In relatively short order a group of passionate volunteers began the arduous task of fundraising, selling engraved bricks (which pave the walkway around the depot now), holding galas, and writing grants. Community support proved both generous and enthusiastic, with foundations like the Nelda C. and H.J. Lutcher Stark Foundation, Ed T. Mallory Foundation, McFaddin-Ward Foundation and others contributing large sums of money, and individual donors picking up the remainder of the tab to the total tune of over half a million dollars.
Called the “Gateway to the Orange Historical District,” the depot sits on donated land next to the railroad track on the western edge of the district, which is home to many of Orange’s major cultural attractions including the Stark Museum of Art, the Lutcher Theater, the historic First Presbyterian Church, and others.
Careful planning and commendable efforts from the contractors have ensured that as much of the depot as possible is original, and that which is not is as close to authentic as possible.
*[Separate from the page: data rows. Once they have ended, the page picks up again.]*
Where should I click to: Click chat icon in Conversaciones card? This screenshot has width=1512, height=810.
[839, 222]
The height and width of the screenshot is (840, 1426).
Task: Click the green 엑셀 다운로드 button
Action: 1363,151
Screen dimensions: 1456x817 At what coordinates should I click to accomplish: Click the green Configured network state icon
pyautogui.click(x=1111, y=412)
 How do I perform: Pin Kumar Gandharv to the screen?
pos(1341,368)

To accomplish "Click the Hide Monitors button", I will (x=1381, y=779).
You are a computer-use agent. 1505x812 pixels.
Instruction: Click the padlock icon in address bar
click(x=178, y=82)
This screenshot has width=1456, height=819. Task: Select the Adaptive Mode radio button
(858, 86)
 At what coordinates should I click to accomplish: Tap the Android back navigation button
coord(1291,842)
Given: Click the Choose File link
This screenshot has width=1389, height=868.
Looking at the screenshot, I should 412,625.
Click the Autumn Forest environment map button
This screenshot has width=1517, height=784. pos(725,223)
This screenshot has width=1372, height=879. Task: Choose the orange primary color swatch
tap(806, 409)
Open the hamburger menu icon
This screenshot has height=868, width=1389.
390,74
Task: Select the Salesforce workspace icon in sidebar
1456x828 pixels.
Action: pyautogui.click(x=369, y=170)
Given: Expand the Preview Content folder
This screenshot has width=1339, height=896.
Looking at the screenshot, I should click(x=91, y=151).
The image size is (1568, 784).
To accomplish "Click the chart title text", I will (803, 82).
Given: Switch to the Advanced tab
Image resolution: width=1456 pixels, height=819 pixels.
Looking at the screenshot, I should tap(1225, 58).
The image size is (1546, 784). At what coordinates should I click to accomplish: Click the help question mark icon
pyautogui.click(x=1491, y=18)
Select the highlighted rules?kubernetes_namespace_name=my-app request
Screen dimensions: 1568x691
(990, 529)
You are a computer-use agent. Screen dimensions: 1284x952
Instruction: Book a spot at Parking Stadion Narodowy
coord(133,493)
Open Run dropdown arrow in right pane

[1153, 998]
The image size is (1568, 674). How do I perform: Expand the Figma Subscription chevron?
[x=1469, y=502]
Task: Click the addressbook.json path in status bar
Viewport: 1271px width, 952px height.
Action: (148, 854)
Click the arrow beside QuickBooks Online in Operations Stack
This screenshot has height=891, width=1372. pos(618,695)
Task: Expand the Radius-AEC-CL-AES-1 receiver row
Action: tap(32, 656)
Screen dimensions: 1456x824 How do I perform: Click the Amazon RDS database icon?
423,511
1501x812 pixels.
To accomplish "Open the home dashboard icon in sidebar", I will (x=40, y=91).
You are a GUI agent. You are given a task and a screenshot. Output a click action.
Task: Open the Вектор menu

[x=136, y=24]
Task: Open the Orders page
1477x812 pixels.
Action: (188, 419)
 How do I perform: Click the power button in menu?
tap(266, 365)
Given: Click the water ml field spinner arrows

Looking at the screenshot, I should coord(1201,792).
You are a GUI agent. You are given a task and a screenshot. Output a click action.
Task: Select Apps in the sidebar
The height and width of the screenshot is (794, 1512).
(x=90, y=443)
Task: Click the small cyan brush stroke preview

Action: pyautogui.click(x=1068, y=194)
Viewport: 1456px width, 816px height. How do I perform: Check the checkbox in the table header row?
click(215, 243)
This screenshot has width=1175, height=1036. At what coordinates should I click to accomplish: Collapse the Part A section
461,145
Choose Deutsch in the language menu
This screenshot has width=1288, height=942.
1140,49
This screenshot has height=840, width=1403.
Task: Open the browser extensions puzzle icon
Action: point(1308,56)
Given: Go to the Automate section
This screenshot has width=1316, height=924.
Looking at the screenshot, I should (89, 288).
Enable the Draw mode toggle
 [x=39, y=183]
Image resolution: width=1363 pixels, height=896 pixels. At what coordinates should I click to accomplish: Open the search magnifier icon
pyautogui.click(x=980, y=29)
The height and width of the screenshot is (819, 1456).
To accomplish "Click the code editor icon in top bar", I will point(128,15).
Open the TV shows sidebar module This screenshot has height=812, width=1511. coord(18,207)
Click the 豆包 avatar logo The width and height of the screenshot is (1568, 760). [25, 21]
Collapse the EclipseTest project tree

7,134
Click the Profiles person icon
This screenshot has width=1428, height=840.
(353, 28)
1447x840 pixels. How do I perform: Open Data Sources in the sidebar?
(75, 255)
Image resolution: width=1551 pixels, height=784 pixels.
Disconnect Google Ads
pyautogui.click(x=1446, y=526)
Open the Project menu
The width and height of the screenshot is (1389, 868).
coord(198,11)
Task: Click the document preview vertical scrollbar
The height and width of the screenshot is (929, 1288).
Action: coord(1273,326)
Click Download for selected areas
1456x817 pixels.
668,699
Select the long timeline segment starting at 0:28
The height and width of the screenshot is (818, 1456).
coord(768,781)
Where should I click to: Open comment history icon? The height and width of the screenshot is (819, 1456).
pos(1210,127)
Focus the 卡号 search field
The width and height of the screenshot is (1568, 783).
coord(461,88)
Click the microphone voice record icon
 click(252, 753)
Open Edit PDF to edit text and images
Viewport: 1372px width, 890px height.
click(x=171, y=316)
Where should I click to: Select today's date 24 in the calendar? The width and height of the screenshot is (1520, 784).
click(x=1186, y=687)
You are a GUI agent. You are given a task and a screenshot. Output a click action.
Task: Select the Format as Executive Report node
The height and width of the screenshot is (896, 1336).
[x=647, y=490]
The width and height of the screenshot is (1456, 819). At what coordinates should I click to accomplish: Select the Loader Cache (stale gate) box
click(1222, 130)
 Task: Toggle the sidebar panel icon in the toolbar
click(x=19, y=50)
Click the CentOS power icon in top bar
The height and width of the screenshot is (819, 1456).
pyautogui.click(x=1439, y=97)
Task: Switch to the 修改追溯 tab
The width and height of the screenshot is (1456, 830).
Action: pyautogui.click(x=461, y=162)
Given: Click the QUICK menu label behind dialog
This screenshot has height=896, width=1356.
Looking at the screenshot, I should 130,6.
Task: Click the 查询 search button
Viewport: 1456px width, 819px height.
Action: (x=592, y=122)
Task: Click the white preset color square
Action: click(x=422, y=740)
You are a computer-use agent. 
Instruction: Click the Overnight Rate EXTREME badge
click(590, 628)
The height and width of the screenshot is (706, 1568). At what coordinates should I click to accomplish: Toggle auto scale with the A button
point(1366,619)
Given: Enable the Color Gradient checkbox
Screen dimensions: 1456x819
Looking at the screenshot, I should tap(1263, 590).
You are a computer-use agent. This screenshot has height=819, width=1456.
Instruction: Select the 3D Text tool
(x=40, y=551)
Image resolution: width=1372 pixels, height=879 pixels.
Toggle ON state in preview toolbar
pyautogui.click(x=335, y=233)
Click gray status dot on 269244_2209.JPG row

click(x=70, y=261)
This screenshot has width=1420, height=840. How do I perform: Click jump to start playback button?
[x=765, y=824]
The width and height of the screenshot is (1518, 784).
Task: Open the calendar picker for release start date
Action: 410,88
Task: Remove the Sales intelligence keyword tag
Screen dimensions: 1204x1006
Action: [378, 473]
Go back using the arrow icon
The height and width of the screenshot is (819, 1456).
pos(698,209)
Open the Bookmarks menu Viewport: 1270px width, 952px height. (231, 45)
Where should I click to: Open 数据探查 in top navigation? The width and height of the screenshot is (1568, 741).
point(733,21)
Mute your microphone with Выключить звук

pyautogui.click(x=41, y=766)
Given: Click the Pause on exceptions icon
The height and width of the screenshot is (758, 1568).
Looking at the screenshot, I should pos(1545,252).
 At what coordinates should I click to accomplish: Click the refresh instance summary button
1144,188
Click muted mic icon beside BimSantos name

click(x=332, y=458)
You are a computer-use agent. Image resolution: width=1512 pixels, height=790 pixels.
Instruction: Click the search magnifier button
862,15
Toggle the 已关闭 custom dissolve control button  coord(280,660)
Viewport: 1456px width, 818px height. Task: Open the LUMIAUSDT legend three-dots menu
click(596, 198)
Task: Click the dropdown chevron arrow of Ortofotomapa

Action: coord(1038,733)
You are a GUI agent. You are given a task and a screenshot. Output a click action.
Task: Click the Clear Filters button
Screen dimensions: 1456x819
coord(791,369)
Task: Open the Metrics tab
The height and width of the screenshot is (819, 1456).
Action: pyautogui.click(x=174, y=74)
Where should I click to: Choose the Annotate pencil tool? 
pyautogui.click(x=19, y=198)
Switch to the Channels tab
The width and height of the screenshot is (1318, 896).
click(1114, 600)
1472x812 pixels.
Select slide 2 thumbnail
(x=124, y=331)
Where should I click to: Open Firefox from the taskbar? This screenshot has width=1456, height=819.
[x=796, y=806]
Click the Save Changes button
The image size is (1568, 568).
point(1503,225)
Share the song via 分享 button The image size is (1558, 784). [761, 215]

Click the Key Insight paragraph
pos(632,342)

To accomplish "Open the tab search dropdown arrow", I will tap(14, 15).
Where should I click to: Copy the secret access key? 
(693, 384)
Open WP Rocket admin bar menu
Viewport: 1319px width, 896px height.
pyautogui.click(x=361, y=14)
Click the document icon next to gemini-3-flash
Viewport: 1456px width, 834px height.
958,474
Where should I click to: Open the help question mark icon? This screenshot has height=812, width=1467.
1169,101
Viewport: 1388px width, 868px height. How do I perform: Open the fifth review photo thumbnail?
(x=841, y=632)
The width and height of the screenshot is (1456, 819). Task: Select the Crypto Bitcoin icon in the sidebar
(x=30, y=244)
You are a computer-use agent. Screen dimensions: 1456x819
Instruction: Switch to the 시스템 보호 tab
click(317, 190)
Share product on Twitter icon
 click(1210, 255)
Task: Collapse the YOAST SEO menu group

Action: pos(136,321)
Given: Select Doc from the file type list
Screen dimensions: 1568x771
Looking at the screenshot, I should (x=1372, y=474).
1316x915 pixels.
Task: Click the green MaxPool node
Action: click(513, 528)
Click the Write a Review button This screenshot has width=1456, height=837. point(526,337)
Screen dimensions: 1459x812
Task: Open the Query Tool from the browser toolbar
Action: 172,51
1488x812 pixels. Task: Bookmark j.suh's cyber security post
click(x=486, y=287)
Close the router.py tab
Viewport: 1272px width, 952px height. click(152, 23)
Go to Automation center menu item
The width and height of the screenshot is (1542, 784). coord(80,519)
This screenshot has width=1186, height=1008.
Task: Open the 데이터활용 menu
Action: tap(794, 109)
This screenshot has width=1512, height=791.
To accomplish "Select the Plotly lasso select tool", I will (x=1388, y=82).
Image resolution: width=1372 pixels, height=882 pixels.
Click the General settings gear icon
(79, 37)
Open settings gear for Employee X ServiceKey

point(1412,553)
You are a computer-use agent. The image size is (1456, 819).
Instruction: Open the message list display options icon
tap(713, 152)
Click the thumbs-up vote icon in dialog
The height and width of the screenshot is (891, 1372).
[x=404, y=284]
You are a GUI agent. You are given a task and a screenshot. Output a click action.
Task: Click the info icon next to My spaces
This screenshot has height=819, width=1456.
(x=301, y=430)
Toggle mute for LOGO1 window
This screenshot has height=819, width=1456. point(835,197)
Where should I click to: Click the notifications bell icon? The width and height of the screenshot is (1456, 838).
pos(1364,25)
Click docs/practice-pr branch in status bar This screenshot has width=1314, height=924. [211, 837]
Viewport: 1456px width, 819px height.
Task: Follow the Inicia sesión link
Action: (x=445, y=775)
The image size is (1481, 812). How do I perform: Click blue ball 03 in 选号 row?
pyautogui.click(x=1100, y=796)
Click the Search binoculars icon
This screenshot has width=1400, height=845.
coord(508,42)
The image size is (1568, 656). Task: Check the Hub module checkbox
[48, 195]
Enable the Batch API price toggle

Now the depot is focused on its final goal of becoming a museum dedicated to the history of the City of Orange and the depot’s unique place therein.
Working with D|G Studios out of Houston, Texas, the Orange Train Depot has its work planned out in phases starting with a series of printed scrims which will be placed in the windows. Each scrim will display historically recreated scenes from both inside and outside the depot, giving visitors a “window to the past.” Next, the interior of the museum will be organized. One room will house train depot artifacts, many of which await display in storage. The larger room of the depot will trace the history of Orange.
After Phase I, the museum will pursue additional projects such as a series of metal sculptures, a digital sign, and various improvements to the grounds, each one its own phase.
Meanwhile, the depot has discovered a stopgap niche as an event center. With its charming atmosphere, it’s no surprise people are attracted to the building as a venue.